Operating in many territories helps spread market risk.
Similarly, the Group operates in both Mechanical Engineering and
Refractory Engineering sectors, mitigating the impact of a downturn
in any one product area as has been seen in recent financial
years.
The potential risk of the loss of any key customer is limited as
no single customer accounts for more than 1 0 % of annual
turnover.
As described in the Business Model, the Group generates
significant sales from nuclear new build and decommissioning, naval
propulsion marine applications and ship hull components, as well as
from valves it supplies to LNG, oil, chemical and water markets.
The Mechanical Engineering Division also sells submersible pumps
that are supplied to the mining industries and radar systems that
are us ed for civil and defence applications. The Refractory
Engineering Division sells vermiculite and perlite to the
insulating and fire prevention industry and our investment casting
powder companies indirectly sell to the jewellery consumer market
through the supply of investment casting moulding powders, waxes,
silicone and natural rubber.
Technical risk: The Group develops and launches new products as
part of its strategy to enhance the long-term value of the Group.

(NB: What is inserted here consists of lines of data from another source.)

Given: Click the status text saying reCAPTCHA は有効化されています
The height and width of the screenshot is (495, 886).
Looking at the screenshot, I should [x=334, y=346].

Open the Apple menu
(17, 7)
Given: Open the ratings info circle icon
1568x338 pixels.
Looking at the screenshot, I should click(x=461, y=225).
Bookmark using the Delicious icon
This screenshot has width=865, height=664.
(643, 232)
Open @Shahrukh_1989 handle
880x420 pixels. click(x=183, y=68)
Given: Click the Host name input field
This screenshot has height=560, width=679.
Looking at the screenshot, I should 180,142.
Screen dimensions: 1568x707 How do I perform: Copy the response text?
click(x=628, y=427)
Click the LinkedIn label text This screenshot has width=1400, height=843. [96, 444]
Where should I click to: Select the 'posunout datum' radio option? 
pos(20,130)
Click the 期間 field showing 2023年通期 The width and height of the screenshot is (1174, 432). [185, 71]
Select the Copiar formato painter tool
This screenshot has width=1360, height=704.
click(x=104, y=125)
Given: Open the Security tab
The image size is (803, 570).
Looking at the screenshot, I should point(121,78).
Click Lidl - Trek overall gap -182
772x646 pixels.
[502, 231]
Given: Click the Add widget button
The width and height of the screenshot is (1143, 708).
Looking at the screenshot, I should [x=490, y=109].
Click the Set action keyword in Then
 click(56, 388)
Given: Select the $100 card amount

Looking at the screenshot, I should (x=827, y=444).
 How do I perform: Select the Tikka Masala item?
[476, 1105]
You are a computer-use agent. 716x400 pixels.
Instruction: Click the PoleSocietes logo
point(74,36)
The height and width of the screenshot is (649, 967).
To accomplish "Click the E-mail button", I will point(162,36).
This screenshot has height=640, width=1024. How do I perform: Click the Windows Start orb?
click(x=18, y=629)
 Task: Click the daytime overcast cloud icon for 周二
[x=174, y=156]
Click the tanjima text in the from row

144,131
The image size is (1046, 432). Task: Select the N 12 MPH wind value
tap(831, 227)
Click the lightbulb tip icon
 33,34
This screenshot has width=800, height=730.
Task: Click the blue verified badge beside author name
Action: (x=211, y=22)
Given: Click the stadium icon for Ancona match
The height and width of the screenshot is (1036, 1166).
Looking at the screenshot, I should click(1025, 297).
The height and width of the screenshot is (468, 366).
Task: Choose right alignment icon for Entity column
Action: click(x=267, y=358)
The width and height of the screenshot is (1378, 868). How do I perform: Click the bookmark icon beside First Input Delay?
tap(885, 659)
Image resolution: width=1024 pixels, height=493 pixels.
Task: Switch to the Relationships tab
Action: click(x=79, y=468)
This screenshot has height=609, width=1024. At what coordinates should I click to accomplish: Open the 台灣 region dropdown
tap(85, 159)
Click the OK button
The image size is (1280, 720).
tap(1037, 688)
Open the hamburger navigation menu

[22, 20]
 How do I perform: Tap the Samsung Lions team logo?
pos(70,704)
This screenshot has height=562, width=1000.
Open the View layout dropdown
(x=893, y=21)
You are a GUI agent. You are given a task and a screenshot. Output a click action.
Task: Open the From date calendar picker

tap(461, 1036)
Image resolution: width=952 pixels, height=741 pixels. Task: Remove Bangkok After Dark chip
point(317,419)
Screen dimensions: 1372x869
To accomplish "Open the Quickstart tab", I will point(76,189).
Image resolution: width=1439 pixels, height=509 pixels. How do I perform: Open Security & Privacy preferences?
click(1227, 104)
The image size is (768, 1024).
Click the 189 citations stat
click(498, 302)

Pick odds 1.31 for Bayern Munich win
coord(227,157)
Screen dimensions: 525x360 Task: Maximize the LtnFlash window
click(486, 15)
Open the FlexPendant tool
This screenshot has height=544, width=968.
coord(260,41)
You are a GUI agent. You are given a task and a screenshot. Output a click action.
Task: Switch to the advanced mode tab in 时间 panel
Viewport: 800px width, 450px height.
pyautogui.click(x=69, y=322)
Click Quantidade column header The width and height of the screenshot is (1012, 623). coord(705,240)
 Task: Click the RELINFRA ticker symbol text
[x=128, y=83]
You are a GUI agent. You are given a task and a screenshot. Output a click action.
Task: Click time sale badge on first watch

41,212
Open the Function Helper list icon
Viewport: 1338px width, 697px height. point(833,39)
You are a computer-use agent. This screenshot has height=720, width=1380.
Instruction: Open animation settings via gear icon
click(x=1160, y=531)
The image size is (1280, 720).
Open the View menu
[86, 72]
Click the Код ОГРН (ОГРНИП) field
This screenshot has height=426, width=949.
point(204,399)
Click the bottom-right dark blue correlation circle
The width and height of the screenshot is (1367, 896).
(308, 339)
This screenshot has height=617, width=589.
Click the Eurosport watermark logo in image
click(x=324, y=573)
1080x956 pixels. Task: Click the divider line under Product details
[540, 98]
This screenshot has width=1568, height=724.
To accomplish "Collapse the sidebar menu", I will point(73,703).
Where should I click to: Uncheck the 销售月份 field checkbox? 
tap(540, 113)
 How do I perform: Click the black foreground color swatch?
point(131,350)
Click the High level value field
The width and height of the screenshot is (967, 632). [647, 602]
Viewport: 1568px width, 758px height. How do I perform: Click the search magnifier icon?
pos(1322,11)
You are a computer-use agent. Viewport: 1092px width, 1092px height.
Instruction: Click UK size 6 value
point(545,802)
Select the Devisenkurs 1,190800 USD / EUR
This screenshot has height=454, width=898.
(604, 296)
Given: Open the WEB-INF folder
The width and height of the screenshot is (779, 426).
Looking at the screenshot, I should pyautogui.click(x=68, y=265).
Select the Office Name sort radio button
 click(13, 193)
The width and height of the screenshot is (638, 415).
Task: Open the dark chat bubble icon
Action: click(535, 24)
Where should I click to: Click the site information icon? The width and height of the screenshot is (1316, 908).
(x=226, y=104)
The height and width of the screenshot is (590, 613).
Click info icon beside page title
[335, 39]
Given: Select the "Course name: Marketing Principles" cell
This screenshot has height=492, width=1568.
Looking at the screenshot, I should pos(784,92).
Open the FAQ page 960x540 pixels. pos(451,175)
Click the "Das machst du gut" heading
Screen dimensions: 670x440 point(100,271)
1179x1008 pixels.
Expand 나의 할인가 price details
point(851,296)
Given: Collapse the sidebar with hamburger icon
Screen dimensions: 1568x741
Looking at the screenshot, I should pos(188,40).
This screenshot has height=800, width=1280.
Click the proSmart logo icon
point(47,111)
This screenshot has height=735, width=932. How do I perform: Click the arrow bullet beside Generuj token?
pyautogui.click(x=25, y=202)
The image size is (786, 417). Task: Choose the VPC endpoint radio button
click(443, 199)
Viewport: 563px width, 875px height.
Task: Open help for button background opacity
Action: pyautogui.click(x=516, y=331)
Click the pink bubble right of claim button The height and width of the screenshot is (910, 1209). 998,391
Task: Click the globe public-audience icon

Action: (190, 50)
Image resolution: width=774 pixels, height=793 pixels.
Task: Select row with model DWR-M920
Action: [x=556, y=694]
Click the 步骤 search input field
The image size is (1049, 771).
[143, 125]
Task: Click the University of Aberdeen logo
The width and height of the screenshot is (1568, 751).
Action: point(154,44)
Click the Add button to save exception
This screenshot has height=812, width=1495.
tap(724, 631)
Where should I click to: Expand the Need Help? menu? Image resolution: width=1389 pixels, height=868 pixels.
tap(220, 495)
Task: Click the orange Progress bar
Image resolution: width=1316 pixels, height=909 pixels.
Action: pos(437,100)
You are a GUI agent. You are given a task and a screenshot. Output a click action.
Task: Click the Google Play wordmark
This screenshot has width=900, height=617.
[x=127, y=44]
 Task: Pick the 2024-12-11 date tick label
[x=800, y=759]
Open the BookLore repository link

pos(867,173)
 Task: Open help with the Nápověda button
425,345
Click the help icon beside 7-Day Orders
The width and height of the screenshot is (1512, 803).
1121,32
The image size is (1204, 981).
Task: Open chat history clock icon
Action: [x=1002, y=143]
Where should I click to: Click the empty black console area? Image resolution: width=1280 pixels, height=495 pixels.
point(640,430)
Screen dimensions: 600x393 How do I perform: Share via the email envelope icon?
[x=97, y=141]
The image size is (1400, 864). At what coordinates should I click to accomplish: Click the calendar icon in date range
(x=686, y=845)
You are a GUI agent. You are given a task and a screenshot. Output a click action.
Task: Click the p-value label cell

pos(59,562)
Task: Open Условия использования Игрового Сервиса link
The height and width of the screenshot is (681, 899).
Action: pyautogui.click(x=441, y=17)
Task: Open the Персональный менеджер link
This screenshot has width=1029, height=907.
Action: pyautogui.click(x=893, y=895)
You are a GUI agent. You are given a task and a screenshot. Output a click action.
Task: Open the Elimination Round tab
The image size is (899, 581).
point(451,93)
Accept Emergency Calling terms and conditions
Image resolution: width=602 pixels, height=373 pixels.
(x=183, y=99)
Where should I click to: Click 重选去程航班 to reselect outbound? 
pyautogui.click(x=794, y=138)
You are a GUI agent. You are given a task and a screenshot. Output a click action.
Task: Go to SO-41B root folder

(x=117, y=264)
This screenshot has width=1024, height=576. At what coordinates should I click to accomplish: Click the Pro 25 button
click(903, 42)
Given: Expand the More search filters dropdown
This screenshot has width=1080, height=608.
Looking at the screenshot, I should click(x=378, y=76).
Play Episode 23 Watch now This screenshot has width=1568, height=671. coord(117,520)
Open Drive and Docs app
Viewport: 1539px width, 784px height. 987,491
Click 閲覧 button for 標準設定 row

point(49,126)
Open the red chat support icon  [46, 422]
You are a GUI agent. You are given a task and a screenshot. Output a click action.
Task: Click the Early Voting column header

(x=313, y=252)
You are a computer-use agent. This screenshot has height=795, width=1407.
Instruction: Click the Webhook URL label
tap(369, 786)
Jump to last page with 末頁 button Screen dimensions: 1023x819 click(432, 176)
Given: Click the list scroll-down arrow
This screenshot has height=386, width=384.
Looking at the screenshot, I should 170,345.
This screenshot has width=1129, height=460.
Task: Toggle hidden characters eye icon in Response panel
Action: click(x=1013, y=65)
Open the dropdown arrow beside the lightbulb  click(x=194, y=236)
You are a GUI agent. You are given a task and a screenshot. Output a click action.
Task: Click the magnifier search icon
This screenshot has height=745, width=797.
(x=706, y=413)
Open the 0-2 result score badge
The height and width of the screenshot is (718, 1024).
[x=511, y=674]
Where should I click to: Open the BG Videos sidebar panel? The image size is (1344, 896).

Such development projects carry business risks, including
reputational risk, abortive expenditure and potential customer
claims which may have a material impact on the Group. The potential
risk here is seen as manageable given the Group is developing
products in areas in which it is knowledgeable and new products are
tested as far as possible prior to their release into the
market.
Product failure / Contractual risk: The risks that the Group
supplies products that fail or are not manufactured to
specification are risks that all manufacturing companies are
exposed to but we try to minimise these risks through the use of
highly skilled personnel operating within robust quality control
system environments, using third party accreditations where
appropriate. With regard to the risk of failure in relation to new
products coming on line, the additional risks here are minimised at
the research and development stage, where prototype testing and the
deployment of a robust closed loop product performance quality
control system provides feedback to the design department for the
products we manufacture and sell. The risk of not meeting safety
expectations, or causing significant adverse impacts to customers
or the environment, is countered by the combination of the controls
mentioned within this section and the purchase of product liability
insurance. The risk of product obsolescence is countered by
research and development investment.
Supply chain and equipment risk: Failure of a major supplier or
an essential item of equipment presents a constant risk of
disruption to the manufacturing in progress, especially in these
times of high inflation associated with the conflict in Ukraine .
Where reasonably possible, management mitigates and controls the
risk with the use of dual sourcing, continual maintenance
programmes, and by carrying adequate levels of stocks and spares to
reduce any disruption.
Health and safety: The Group's operations involve the typical
health and safety hazards inherent in manufacturing and business
operations. The Group is subject to numerous laws and regulations
relating to health and safety around the world. Hazards are managed
by carrying out risk assessments and introducing appropriate
controls, as well as attending safety training courses.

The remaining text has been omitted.